• _TASK REQUIREMENTS_
Can you transcribe the data exactly? Leave the pictures out.

*** Opening RECORD EXCERPTS ***

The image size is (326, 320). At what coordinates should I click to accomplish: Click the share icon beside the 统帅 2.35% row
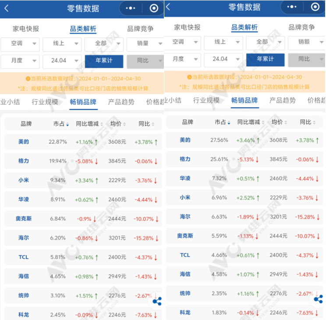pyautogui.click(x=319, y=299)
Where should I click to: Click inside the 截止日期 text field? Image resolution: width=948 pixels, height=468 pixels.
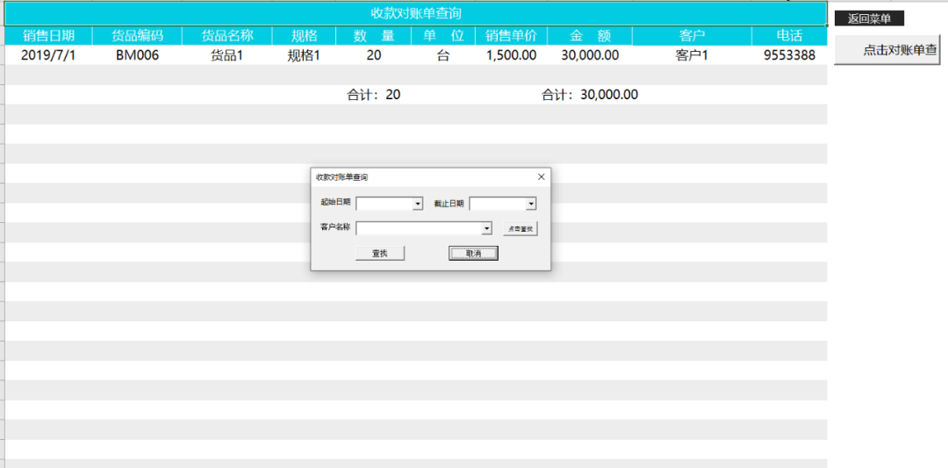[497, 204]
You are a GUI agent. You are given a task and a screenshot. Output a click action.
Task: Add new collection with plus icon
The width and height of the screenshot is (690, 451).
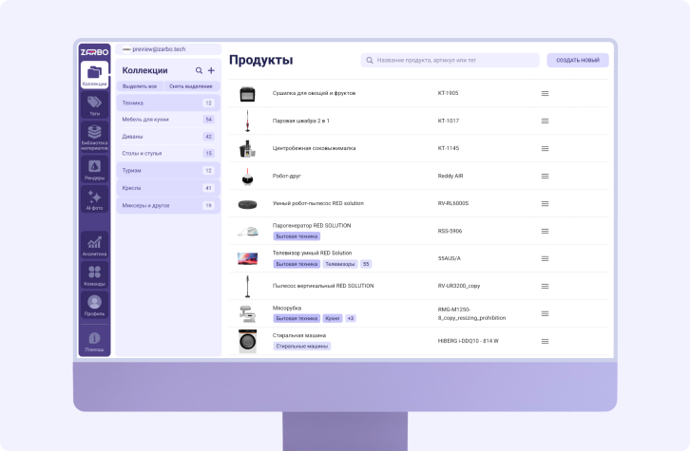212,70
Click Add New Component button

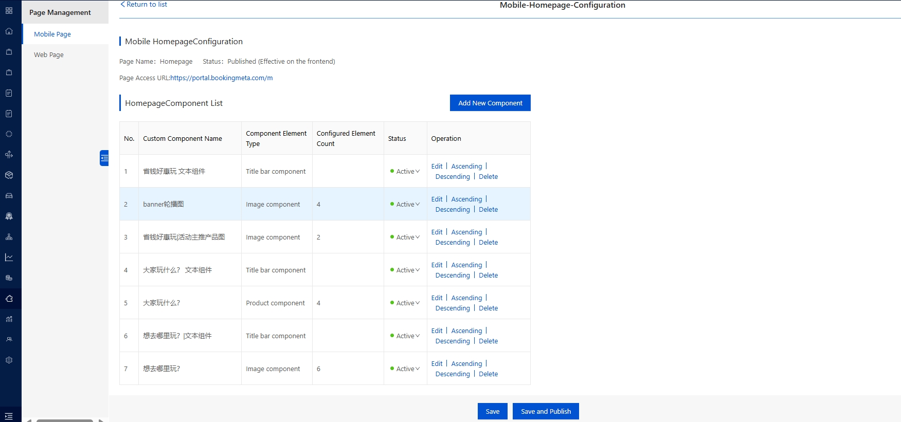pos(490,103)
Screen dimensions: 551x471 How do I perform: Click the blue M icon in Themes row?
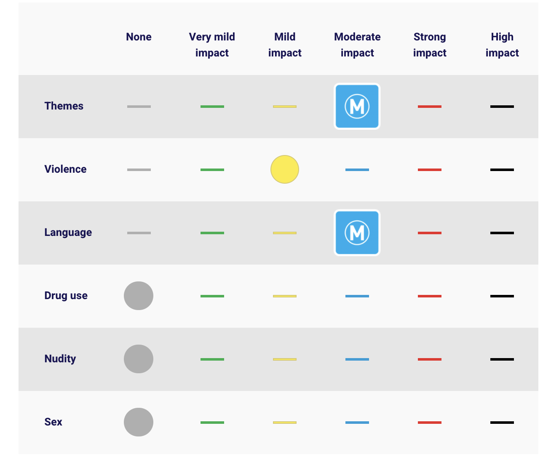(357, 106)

*** Closing RECORD EXCERPTS ***

• _REPLY_
The image size is (326, 320). At what coordinates should I click to accomplish: Click the share icon beside the 统帅 2.35% row
pyautogui.click(x=319, y=299)
Where should I click to: Click inside the 截止日期 text field? Image resolution: width=948 pixels, height=468 pixels.
[497, 204]
You are a GUI agent. You are given a task and a screenshot. Output a click action.
Task: Add new collection with plus icon
The width and height of the screenshot is (690, 451).
212,70
Click Add New Component button

pos(490,103)
Screen dimensions: 551x471 How do I perform: Click the blue M icon in Themes row?
(357, 106)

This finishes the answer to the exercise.